Enter Little Evie, whom we love for their floorspace alone. It’s been awhile since we were able to sincerely describe a café as spacious, but this corner spot on Bourke Street in Redfern is about three times the size of many Sydney brekky spots. Of course, it’s still popular on Saturday mornings, but your chances of being seated on arrival are better here than most places.
These guys understand that you can mess with the classics, but not too much – there are certain expectations when it comes to a café breakfast. Of course, you want silky scrambled eggs on sourdough, but here they are topping it with silky strips of lemon myrtle-cured salmon. The side salad of baby spinach, kale, cress, fennel and fermented cabbage sits like a healthy shrub on top of a sour swipe of natural yoghurt. In one dish you get the things you want as well as the things you need. Smart.
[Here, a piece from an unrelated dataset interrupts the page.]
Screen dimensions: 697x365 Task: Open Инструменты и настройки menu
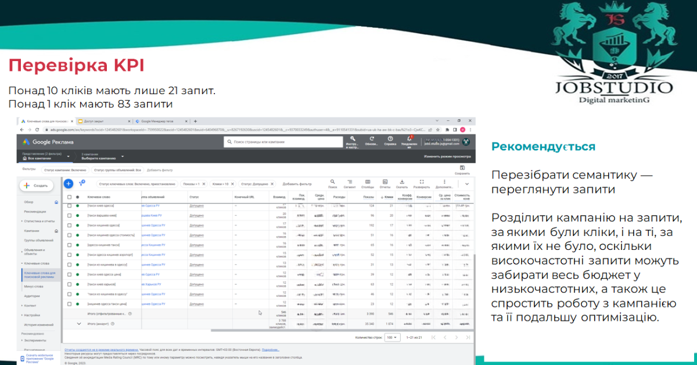tap(353, 141)
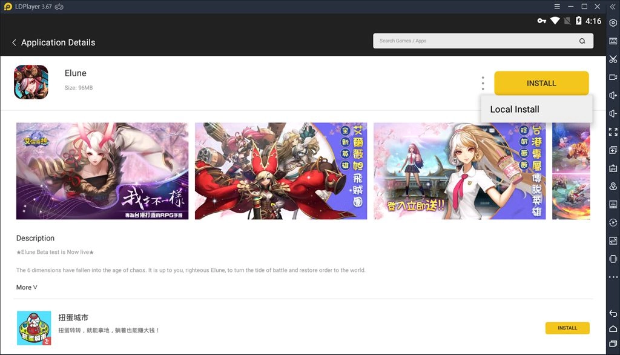
Task: Install the 扭蛋城市 app
Action: 567,328
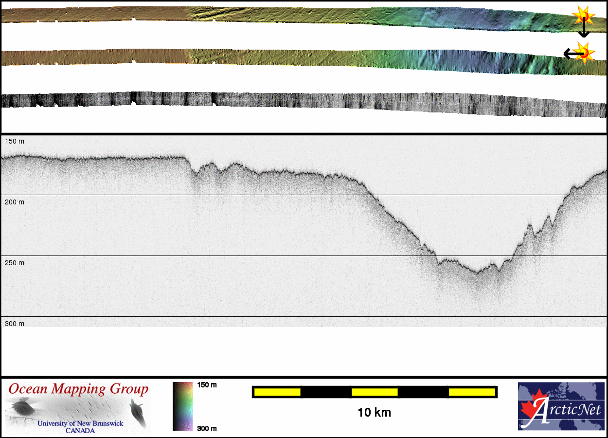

Cash that one-way ticket to flavour country with a rubble of chorizo, tomato, halloumi and onion that’s paired with a poached egg and more salad, but if you cannot resist the siren song of a sweet breakfast, order the fat, fluffy pancakes given the full Elvis treatment with fresh strawberries and banana, berry compôte, salt caramel and ricotta. It can taste like a banoffee pie one minute and strawberry sponge the next – it’s a whole dessert cabinet in one bowl.
It’s a big operation, and it needs to be. For every group flopping gratefully into chairs there’s another waiting on coffee and takeaway staples like halloumi and egg rolls, and as a result service can get bogged down. It’s even more reason to leave your run late and make it a boozy brunch – their liquor licence kicks in at 10am.
This is the kind of café offering that ticks all the boxes on the Inner Sydney brekky checklist. It’s got that blonde, white and blue colour palate that is especially soothing for a sore head; they’re sourcing free range eggs, local produce and roasting their coffee on site; and theirs is a menu that shows genuine care without going too far off piste. It’s a very good argument for why Sydney likes to leave breakfast to the professionals.